February 25, 2012

Muse Score

The handbook says, if I remember right, "To get a courtesy accidental, just drag it from the palette." Easy enough. But it doesn't work. It does nothing at all. So I found at a forum what should have been more clearly explained in the handbook: "To get a courtesy accidental, select the note so that it turns blue, drag the accidental from the palette and hold it over the note (not beside it, where it is supposed to go) so that the note turns red, then release. To add parentheses, do the same." Easy as pie, actually.
Finding the answer took me at least half an hour of reading debates about whether or when to use courtesy accidentals, and other problems with accidentals, and which editions of Muse Score had which problems with them. The solution, when I discovered it, was in something that was mentioned only in passing.
Years ago I used to be a statistical typist. One of my most successful experiences was typing up charts of various kinds with columns of numbers. On an old-fashioned typewriter you had to count, add, subtract and divide to get the spacing of the columns and headers just right and make them look nice. I found it easy and fun. To get spacing right with a computer is not easy and not fun. (That's why I do everything on a spread sheet, rather than setting tabs or using tables or charts.) In this music program I have to figure out all sorts of spacing issues which are affected by one another, which sometimes causes a function to do the opposite of what you think it will. I have to consider staff and system spacing, accolade spacing, measure spacing, headings, line breaks, chords, lyrics, percentage of page fill, and to figure out why page two acts differently from page one, etc. (--and learn the terms in Hebrew, because they kindly gave me a mostly-Hebrew version when I downloaded it, without giving me a language choice.) When the handbook doesn't give sufficient explanation, I go to a forum where the musician-computerists debate what's the correct way to write music, the differences between musician logic and computer logic, and all sorts of issues that are incredibly interesting except that they are over my head and I don't have time for it all. Sometimes I feel like yelling, "I play piano, not computer!"

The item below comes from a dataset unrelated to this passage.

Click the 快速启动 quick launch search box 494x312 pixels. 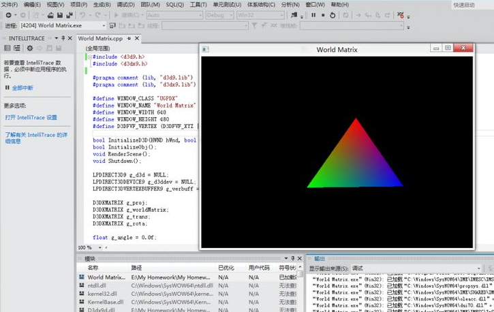[x=470, y=5]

I waver between wishing it could all be written from top down and wishing it could all be pre-set, when really it does a little of both, which is the only way it can work, at least when you have playback. Without playback (as Crescendo does it) is a different situation entirely. After I get proficient at MuseScore, maybe I'll take another stab at a certain program created by some funny English guys, who have a different approach, which presently looks too complicated to me, but has some interesting aspects, and some different handy keystrokes.